▶ [EXERCISE DETAILS] Each line that includes "computer" must be copied from the records.

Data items
────────

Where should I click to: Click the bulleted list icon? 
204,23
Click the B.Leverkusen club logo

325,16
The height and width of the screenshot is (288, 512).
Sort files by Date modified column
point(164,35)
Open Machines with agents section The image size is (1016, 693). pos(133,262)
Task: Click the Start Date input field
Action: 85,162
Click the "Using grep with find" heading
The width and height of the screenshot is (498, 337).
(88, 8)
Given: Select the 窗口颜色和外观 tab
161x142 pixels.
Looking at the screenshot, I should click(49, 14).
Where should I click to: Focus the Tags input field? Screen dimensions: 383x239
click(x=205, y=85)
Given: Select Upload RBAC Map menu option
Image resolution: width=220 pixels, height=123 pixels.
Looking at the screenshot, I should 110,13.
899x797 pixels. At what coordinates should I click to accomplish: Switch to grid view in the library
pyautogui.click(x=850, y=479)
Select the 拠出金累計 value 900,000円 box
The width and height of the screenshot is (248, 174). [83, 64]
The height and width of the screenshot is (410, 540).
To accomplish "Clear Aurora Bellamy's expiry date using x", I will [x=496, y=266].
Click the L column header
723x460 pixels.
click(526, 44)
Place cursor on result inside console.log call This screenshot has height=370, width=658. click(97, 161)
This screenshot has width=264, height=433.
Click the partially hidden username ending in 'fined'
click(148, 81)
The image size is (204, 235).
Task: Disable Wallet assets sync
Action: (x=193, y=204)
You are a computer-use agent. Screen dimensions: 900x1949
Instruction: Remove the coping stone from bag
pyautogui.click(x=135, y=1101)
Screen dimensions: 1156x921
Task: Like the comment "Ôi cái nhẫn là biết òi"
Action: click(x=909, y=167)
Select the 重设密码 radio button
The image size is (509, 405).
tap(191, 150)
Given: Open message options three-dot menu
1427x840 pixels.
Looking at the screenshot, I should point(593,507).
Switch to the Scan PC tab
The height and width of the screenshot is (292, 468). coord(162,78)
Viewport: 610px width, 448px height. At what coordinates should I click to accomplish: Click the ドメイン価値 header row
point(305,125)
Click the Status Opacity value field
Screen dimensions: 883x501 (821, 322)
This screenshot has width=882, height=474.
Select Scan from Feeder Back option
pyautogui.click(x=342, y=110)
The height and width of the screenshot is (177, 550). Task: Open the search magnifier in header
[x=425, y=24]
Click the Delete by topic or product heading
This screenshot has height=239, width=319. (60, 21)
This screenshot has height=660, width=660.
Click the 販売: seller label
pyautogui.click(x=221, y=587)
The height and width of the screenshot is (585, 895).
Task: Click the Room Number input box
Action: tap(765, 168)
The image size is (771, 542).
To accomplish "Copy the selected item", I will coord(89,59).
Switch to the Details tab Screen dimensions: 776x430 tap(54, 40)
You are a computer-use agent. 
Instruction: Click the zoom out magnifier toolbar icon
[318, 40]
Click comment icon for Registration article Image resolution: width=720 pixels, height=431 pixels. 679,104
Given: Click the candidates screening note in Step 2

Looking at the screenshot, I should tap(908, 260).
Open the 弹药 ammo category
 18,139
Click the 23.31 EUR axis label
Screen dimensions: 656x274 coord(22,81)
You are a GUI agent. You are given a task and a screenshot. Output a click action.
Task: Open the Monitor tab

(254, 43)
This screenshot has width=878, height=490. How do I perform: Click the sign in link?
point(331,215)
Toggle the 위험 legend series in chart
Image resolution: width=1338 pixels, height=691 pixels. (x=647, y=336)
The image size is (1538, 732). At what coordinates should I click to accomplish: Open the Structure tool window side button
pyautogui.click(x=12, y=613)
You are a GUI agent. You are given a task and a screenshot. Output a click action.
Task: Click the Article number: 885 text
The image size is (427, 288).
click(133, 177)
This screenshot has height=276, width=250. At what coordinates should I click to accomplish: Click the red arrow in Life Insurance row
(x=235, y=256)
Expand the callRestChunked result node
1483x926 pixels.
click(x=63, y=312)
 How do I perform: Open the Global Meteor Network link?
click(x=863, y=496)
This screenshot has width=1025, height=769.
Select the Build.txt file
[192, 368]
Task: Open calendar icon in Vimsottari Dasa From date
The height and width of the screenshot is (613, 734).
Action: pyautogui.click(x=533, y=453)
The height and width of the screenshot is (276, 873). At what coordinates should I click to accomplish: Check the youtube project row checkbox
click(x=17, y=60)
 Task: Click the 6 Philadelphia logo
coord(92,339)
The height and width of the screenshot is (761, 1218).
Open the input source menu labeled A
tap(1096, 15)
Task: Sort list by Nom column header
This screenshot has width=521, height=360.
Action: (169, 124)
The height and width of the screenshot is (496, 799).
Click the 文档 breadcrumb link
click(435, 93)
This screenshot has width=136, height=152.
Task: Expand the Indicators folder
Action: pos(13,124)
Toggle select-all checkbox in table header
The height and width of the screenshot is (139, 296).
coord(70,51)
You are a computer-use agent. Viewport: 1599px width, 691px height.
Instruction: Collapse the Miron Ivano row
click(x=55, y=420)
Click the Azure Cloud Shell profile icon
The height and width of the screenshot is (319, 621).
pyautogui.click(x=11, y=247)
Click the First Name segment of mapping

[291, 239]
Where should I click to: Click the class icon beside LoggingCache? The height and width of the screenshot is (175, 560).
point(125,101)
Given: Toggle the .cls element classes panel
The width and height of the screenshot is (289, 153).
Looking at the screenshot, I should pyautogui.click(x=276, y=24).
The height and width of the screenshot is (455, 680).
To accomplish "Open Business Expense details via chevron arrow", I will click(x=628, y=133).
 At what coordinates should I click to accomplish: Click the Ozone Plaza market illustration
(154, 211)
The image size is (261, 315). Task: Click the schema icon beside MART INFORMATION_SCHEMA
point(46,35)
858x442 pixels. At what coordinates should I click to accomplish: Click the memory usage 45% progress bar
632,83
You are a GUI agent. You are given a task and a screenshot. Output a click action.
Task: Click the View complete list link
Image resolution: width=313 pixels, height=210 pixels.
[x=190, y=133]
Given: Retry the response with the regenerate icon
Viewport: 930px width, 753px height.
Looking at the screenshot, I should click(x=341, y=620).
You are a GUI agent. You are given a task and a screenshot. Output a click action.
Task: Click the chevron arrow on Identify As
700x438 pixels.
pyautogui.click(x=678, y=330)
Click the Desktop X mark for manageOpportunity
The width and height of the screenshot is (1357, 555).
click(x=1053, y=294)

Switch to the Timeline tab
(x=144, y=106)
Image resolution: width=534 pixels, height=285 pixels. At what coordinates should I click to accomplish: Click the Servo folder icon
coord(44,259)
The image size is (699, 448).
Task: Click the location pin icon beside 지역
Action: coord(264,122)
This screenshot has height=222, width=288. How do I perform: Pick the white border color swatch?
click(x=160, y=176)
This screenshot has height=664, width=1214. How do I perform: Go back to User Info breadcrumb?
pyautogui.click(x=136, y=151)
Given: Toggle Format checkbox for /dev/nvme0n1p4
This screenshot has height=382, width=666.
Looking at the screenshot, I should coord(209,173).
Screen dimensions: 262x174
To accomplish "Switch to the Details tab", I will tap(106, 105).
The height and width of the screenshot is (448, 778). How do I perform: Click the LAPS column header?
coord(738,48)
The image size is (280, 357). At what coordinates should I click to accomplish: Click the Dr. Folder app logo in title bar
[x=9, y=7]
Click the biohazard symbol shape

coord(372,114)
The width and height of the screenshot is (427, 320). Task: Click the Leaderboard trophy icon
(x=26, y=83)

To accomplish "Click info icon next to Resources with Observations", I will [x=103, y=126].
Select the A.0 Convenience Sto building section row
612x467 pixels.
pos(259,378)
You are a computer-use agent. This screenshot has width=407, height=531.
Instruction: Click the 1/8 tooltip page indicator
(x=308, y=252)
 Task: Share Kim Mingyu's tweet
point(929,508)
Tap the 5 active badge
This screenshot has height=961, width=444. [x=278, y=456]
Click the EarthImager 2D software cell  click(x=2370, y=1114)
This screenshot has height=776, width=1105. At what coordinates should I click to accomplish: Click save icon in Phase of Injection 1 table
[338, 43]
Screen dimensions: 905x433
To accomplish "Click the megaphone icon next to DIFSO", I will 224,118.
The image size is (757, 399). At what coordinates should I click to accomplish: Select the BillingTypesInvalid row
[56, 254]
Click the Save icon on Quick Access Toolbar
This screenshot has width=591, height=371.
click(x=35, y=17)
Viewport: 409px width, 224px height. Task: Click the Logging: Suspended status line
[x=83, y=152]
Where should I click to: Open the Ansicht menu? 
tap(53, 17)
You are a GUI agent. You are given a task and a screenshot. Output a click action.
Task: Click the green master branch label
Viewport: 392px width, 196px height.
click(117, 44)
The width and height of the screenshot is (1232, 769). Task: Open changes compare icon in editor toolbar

────────

▶ [EXPECTED ANSWER]
You are a computer-use agent. Screen dimensions: 900x1949
You are a computer-use agent. 
You are a computer-use agent. Viewport: 1599px width, 691px height.
You are a computer-use agent. This screenshot has width=407, height=531.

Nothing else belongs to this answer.